» **Data records**

▬▬▬▬▬▬

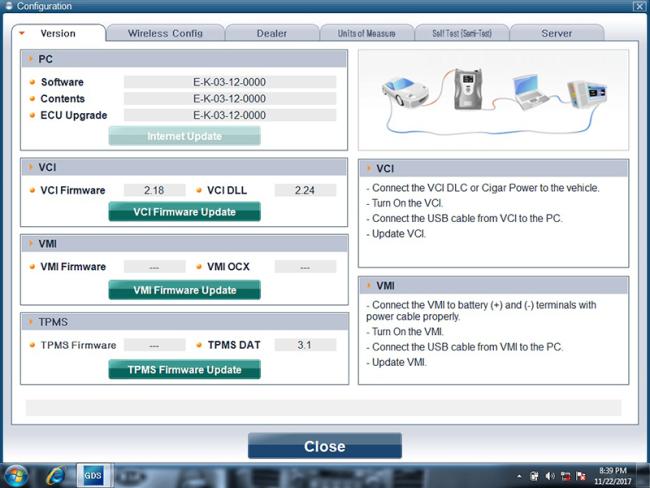Open the Windows Start menu
Viewport: 650px width, 488px height.
16,474
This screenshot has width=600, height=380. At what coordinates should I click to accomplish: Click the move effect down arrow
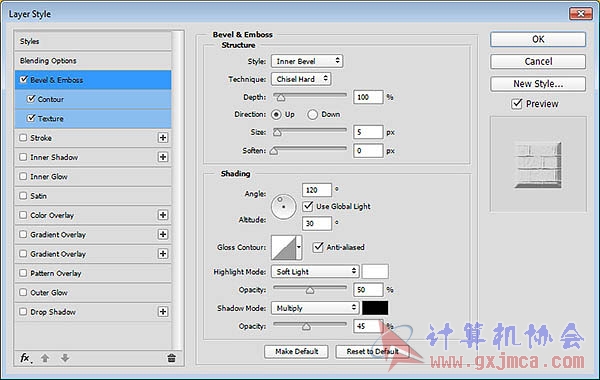(x=65, y=358)
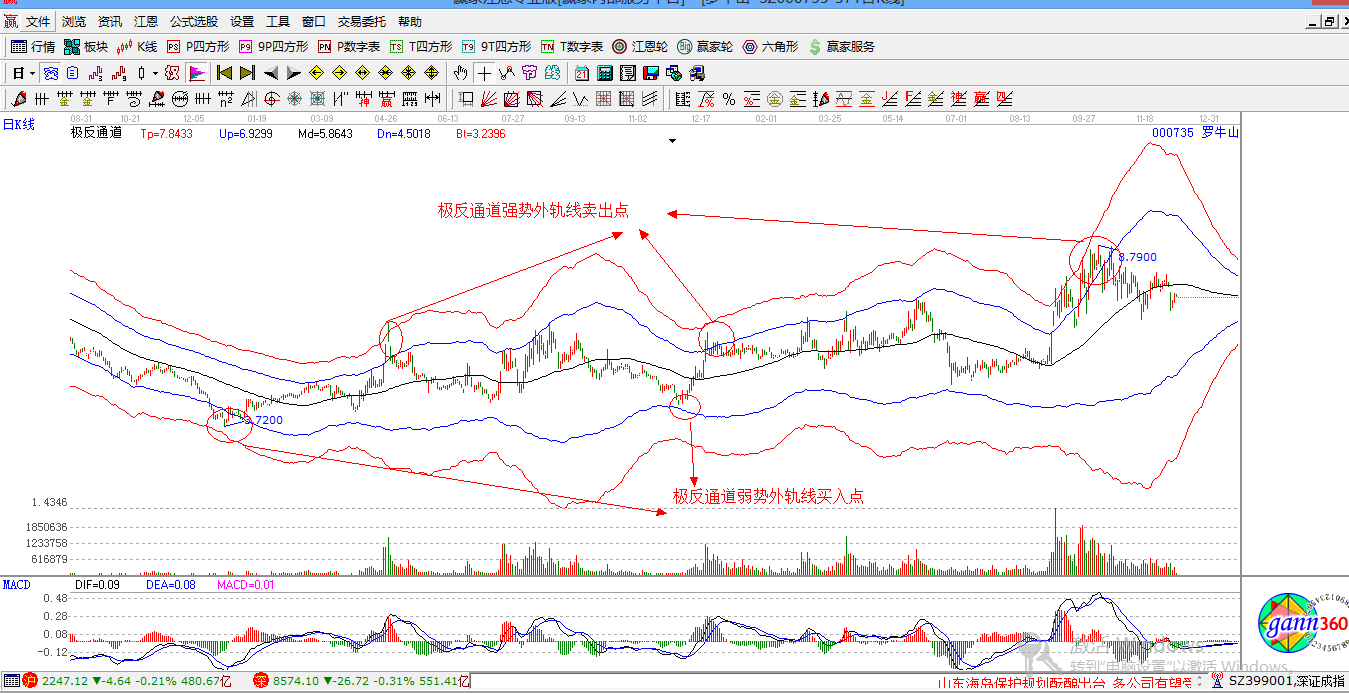Click the P四方形 toolbar button

click(x=198, y=47)
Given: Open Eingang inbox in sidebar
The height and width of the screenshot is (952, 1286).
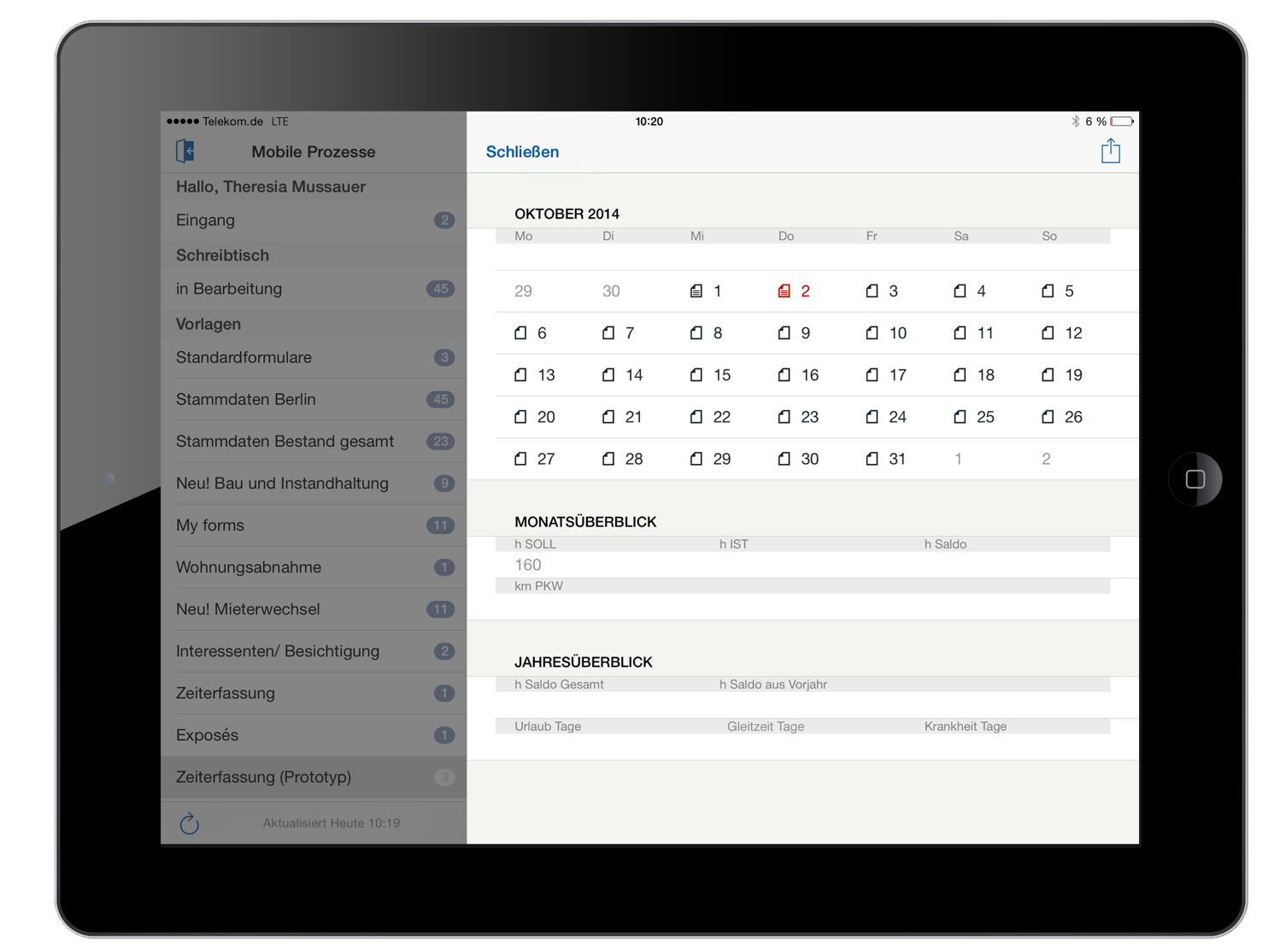Looking at the screenshot, I should [x=313, y=220].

▬▬▬▬▬▬

» **Work instruction**
Drop the pictures, then transcribe the lines from the one containing "Given: Open Eingang inbox in sidebar" to the end of the data above, exactly and nothing more.

» **Response**
Given: Open Eingang inbox in sidebar
The height and width of the screenshot is (952, 1286).
Looking at the screenshot, I should [x=313, y=220].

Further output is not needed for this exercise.